Слава богу, теперь с этим покончено, и весьма удачно. Теперь он мог без зазрения совести выдворить Илону, она сама проложила себе дорогу. Лишь одно не устраивало Олева — то, что игра все-таки пошла по тому самому варианту, который первой предложила Илона.

Олев собрал все негативы и фотографии Илоны в один пакет, чтобы отдать их ей, когда она того пожелает, взял собаку и вышел на улицу. Собаку он недолюбливал, но ему почему-то казалось, что если он дойдет до дома Сирье, то встретит ее. Сирье возьмет собаку на руки, не обращая внимания на ее грязные лапы, погладит и улыбнется — ласково, про себя, — так, как это нравится Олеву. И скажет: «Спокойной ночи!» Однако Сирье обнималась в дверях своего дома с мужчиной, который, по мнению Олева, был человеком неполноценным.

Через несколько дней позвонила Илона, попросила свои фотографии.

— Принести их тебе или сама зайдешь? — спросил Олев.

— Нет-нет, я могу и сама прийти!

Почему-то Илона никогда не приглашала его к себе. Олев знал только дом, в котором она жила, но не квартиру.

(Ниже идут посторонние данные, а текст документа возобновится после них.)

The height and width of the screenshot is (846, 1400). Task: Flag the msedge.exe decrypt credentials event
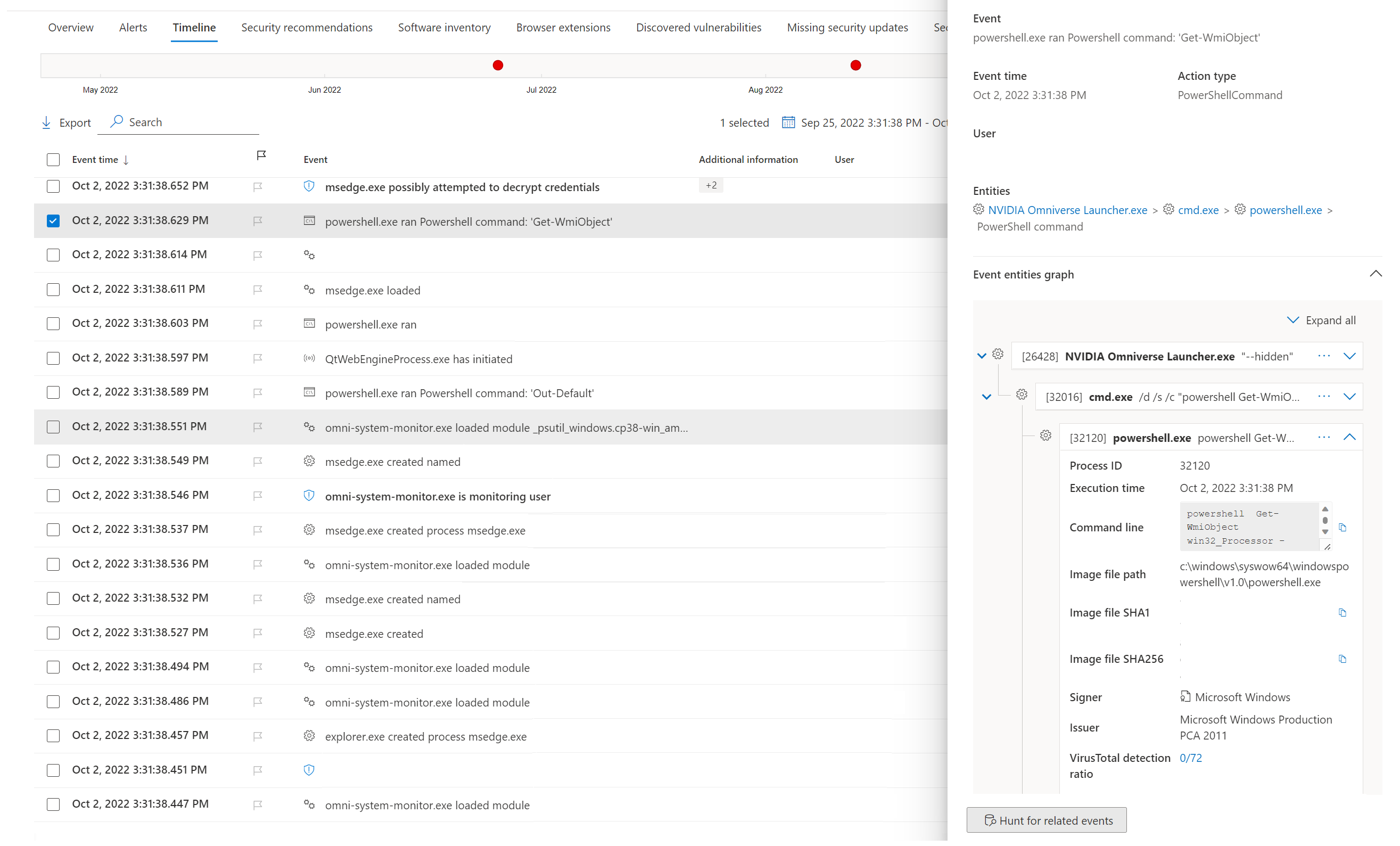[x=258, y=187]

— Думаю, что все это бессмысленно, раз я тебе совершенно безразлична.

Она прошлась по комнате Олева, прикасаясь к столу, лампе, голубому магнитофону, которым Олев обычно пользовался, занимаясь иностранными языками, провела рукой по темно-синему учебнику планирования…

— Только мне не верилось, что у тебя это так быстро пройдет. Не в силах была поверить, что такое вообще когда-нибудь может пройти… Скажи, ведь ты любил меня хоть чуть-чуть? — спросила она, неожиданно повернувшись к Олеву.

— Может быть, — ответил Олев, глядя в окно, — не помню.

— Эх, — махнула Илона рукой и снова принялась кружить по комнате. — Я только одного не могу понять: что ты в ней нашел?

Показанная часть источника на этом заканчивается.